- [DATASET ROWS]
◇ ◇ ◇ ◇ ◇ ◇ ◇

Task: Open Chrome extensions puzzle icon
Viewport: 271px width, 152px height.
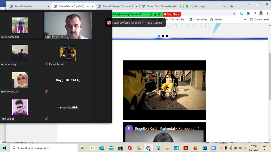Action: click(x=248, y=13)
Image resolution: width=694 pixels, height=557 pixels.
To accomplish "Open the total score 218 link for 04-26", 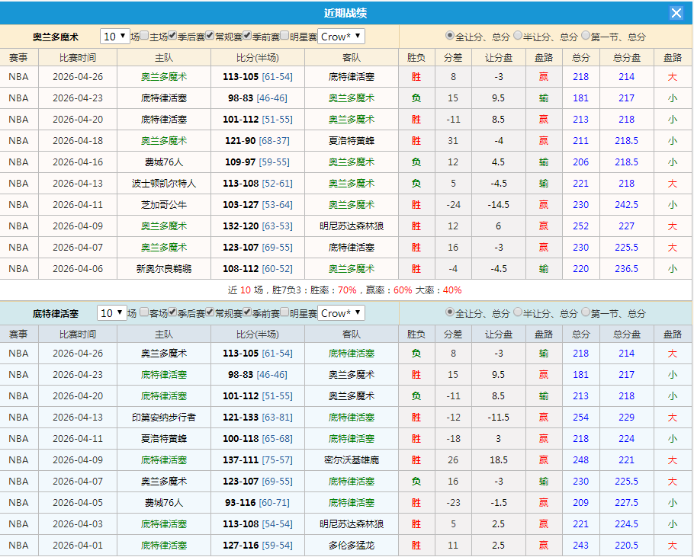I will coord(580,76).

◇ ◇ ◇ ◇ ◇ ◇ ◇

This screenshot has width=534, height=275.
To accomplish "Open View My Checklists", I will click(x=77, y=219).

◇ ◇ ◇ ◇ ◇ ◇ ◇

- [EXERCISE AIM] Count the lines in the items above that contain the string "height", and reply with only that number.

- [RESULT OF THE TASK] 3